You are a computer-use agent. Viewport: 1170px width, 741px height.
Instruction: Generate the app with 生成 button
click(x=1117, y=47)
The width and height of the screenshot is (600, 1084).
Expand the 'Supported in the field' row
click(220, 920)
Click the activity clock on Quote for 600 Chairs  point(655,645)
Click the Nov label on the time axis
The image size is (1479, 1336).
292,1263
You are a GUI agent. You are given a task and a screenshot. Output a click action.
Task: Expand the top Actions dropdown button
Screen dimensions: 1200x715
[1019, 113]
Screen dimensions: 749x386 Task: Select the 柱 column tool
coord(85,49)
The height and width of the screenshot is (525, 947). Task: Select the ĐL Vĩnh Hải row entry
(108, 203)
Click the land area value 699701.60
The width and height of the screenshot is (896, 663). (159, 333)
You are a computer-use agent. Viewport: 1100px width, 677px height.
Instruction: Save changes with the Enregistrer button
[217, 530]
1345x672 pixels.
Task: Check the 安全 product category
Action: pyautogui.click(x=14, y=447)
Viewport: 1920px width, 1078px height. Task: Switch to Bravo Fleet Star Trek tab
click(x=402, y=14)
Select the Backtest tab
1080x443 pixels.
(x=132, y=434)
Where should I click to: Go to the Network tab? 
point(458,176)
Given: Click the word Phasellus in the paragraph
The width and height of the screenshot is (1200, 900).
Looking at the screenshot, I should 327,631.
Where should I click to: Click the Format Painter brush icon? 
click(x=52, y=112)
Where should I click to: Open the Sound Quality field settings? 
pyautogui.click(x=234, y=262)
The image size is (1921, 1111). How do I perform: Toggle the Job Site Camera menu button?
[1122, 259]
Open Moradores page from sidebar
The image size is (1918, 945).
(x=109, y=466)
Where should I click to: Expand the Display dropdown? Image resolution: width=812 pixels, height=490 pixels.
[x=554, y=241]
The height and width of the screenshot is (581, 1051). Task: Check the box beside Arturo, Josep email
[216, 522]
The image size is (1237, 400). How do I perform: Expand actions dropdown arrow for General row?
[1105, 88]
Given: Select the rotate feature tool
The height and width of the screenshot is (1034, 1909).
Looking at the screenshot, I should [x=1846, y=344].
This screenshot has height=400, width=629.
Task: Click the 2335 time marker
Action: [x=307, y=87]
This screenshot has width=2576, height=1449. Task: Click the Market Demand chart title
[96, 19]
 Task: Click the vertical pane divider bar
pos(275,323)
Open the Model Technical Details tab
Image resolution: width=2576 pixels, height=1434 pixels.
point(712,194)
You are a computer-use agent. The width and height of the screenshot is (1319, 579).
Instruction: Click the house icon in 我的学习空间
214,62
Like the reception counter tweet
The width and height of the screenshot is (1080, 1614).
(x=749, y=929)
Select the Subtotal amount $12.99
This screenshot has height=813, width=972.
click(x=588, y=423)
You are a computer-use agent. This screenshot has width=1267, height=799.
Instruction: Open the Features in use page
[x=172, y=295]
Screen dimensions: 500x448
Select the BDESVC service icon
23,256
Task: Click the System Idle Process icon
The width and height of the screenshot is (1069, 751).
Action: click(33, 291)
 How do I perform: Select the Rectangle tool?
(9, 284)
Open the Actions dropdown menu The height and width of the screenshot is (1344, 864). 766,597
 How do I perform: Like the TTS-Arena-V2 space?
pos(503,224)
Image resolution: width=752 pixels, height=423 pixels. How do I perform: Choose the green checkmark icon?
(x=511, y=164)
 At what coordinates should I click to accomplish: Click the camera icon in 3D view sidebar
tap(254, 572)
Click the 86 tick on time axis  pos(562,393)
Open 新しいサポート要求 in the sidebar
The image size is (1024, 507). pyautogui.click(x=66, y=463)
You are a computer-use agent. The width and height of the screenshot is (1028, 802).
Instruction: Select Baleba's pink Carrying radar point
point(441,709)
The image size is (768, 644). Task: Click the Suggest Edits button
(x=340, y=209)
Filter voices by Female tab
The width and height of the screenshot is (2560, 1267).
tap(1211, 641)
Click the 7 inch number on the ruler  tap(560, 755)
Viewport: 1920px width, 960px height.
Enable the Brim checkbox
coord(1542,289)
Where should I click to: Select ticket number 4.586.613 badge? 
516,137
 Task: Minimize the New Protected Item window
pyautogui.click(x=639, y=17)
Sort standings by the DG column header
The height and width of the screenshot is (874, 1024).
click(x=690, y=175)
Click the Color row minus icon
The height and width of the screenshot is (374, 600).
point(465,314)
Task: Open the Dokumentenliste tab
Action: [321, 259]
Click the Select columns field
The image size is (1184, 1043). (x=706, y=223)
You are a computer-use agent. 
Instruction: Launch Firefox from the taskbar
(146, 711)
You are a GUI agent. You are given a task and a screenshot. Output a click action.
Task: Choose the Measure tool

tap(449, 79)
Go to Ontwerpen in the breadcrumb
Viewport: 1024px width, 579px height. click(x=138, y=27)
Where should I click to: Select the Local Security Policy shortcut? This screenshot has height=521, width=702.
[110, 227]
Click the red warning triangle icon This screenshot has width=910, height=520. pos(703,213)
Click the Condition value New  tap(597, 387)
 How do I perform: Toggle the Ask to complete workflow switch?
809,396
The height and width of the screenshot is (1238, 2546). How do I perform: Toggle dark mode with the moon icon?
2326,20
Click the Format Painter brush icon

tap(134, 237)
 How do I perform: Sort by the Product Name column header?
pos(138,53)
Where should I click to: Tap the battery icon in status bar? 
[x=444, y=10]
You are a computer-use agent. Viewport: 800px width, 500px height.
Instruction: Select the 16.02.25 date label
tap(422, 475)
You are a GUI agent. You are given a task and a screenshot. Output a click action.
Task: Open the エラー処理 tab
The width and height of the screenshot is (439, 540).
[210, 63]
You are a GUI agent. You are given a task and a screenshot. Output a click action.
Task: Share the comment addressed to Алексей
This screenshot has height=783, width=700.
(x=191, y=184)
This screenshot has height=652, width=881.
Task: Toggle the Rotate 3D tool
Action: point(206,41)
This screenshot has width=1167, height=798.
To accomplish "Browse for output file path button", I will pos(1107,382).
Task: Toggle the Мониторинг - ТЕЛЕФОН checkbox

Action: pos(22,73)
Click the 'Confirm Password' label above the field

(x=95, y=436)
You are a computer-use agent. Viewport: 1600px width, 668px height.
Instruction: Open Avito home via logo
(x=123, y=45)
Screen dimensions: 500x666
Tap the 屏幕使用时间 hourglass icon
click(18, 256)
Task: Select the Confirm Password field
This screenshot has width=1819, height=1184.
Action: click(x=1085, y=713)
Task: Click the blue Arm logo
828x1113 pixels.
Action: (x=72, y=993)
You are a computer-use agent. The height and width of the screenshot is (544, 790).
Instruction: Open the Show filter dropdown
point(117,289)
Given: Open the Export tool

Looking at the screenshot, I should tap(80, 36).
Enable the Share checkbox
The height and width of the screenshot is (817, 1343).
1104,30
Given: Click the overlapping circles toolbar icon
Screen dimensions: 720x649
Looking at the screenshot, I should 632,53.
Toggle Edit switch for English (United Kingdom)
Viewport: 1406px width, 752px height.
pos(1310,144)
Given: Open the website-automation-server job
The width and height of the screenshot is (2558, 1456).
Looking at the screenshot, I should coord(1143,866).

----

Requirement:
Reproduce all of the records above line for line, with every character unchanged.

Solution to this task:
You are a computer-use agent. Viewport: 1170px width, 741px height.
Instruction: Generate the app with 生成 button
click(x=1117, y=47)
The width and height of the screenshot is (600, 1084).
Expand the 'Supported in the field' row
click(220, 920)
Click the activity clock on Quote for 600 Chairs  point(655,645)
Click the Nov label on the time axis
The image size is (1479, 1336).
292,1263
You are a GUI agent. You are given a task and a screenshot. Output a click action.
Task: Expand the top Actions dropdown button
Screen dimensions: 1200x715
[1019, 113]
Screen dimensions: 749x386 Task: Select the 柱 column tool
coord(85,49)
The height and width of the screenshot is (525, 947). Task: Select the ĐL Vĩnh Hải row entry
(108, 203)
Click the land area value 699701.60
The width and height of the screenshot is (896, 663). (159, 333)
You are a computer-use agent. Viewport: 1100px width, 677px height.
Instruction: Save changes with the Enregistrer button
[217, 530]
1345x672 pixels.
Task: Check the 安全 product category
Action: pyautogui.click(x=14, y=447)
Viewport: 1920px width, 1078px height. Task: Switch to Bravo Fleet Star Trek tab
click(x=402, y=14)
Select the Backtest tab
1080x443 pixels.
(x=132, y=434)
Where should I click to: Go to the Network tab? 
point(458,176)
Given: Click the word Phasellus in the paragraph
The width and height of the screenshot is (1200, 900).
Looking at the screenshot, I should 327,631.
Where should I click to: Click the Format Painter brush icon? 
click(x=52, y=112)
Where should I click to: Open the Sound Quality field settings? 
pyautogui.click(x=234, y=262)
The image size is (1921, 1111). How do I perform: Toggle the Job Site Camera menu button?
[1122, 259]
Open Moradores page from sidebar
The image size is (1918, 945).
(x=109, y=466)
Where should I click to: Expand the Display dropdown? Image resolution: width=812 pixels, height=490 pixels.
[x=554, y=241]
The height and width of the screenshot is (581, 1051). Task: Check the box beside Arturo, Josep email
[216, 522]
The image size is (1237, 400). How do I perform: Expand actions dropdown arrow for General row?
[1105, 88]
Given: Select the rotate feature tool
The height and width of the screenshot is (1034, 1909).
Looking at the screenshot, I should [x=1846, y=344].
This screenshot has height=400, width=629.
Task: Click the 2335 time marker
Action: [x=307, y=87]
This screenshot has width=2576, height=1449. Task: Click the Market Demand chart title
[96, 19]
 Task: Click the vertical pane divider bar
pos(275,323)
Open the Model Technical Details tab
Image resolution: width=2576 pixels, height=1434 pixels.
point(712,194)
You are a computer-use agent. The width and height of the screenshot is (1319, 579).
Instruction: Click the house icon in 我的学习空间
214,62
Like the reception counter tweet
The width and height of the screenshot is (1080, 1614).
(x=749, y=929)
Select the Subtotal amount $12.99
This screenshot has height=813, width=972.
click(x=588, y=423)
You are a computer-use agent. This screenshot has width=1267, height=799.
Instruction: Open the Features in use page
[x=172, y=295]
Screen dimensions: 500x448
Select the BDESVC service icon
23,256
Task: Click the System Idle Process icon
The width and height of the screenshot is (1069, 751).
Action: click(33, 291)
 How do I perform: Select the Rectangle tool?
(9, 284)
Open the Actions dropdown menu The height and width of the screenshot is (1344, 864). 766,597
 How do I perform: Like the TTS-Arena-V2 space?
pos(503,224)
Image resolution: width=752 pixels, height=423 pixels. How do I perform: Choose the green checkmark icon?
(x=511, y=164)
 At what coordinates should I click to accomplish: Click the camera icon in 3D view sidebar
tap(254, 572)
Click the 86 tick on time axis  pos(562,393)
Open 新しいサポート要求 in the sidebar
The image size is (1024, 507). pyautogui.click(x=66, y=463)
You are a computer-use agent. The width and height of the screenshot is (1028, 802).
Instruction: Select Baleba's pink Carrying radar point
point(441,709)
The image size is (768, 644). Task: Click the Suggest Edits button
(x=340, y=209)
Filter voices by Female tab
The width and height of the screenshot is (2560, 1267).
tap(1211, 641)
Click the 7 inch number on the ruler  tap(560, 755)
Viewport: 1920px width, 960px height.
Enable the Brim checkbox
coord(1542,289)
Where should I click to: Select ticket number 4.586.613 badge? 
516,137
 Task: Minimize the New Protected Item window
pyautogui.click(x=639, y=17)
Sort standings by the DG column header
The height and width of the screenshot is (874, 1024).
click(x=690, y=175)
Click the Color row minus icon
The height and width of the screenshot is (374, 600).
point(465,314)
Task: Open the Dokumentenliste tab
Action: [321, 259]
Click the Select columns field
The image size is (1184, 1043). (x=706, y=223)
You are a computer-use agent. 
Instruction: Launch Firefox from the taskbar
(146, 711)
You are a GUI agent. You are given a task and a screenshot. Output a click action.
Task: Choose the Measure tool

tap(449, 79)
Go to Ontwerpen in the breadcrumb
Viewport: 1024px width, 579px height. click(x=138, y=27)
Where should I click to: Select the Local Security Policy shortcut? This screenshot has height=521, width=702.
[110, 227]
Click the red warning triangle icon This screenshot has width=910, height=520. pos(703,213)
Click the Condition value New  tap(597, 387)
 How do I perform: Toggle the Ask to complete workflow switch?
809,396
The height and width of the screenshot is (1238, 2546). How do I perform: Toggle dark mode with the moon icon?
2326,20
Click the Format Painter brush icon

tap(134, 237)
 How do I perform: Sort by the Product Name column header?
pos(138,53)
Where should I click to: Tap the battery icon in status bar? 
[x=444, y=10]
You are a computer-use agent. Viewport: 800px width, 500px height.
Instruction: Select the 16.02.25 date label
tap(422, 475)
You are a GUI agent. You are given a task and a screenshot. Output a click action.
Task: Open the エラー処理 tab
The width and height of the screenshot is (439, 540).
[210, 63]
You are a GUI agent. You are given a task and a screenshot. Output a click action.
Task: Share the comment addressed to Алексей
This screenshot has height=783, width=700.
(x=191, y=184)
This screenshot has height=652, width=881.
Task: Toggle the Rotate 3D tool
Action: point(206,41)
This screenshot has width=1167, height=798.
To accomplish "Browse for output file path button", I will pos(1107,382).
Task: Toggle the Мониторинг - ТЕЛЕФОН checkbox

Action: pos(22,73)
Click the 'Confirm Password' label above the field

(x=95, y=436)
You are a computer-use agent. Viewport: 1600px width, 668px height.
Instruction: Open Avito home via logo
(x=123, y=45)
Screen dimensions: 500x666
Tap the 屏幕使用时间 hourglass icon
click(18, 256)
Task: Select the Confirm Password field
This screenshot has width=1819, height=1184.
Action: click(x=1085, y=713)
Task: Click the blue Arm logo
828x1113 pixels.
Action: (x=72, y=993)
You are a computer-use agent. The height and width of the screenshot is (544, 790).
Instruction: Open the Show filter dropdown
point(117,289)
Given: Open the Export tool

Looking at the screenshot, I should tap(80, 36).
Enable the Share checkbox
The height and width of the screenshot is (817, 1343).
1104,30
Given: Click the overlapping circles toolbar icon
Screen dimensions: 720x649
Looking at the screenshot, I should 632,53.
Toggle Edit switch for English (United Kingdom)
Viewport: 1406px width, 752px height.
pos(1310,144)
Given: Open the website-automation-server job
The width and height of the screenshot is (2558, 1456).
Looking at the screenshot, I should coord(1143,866).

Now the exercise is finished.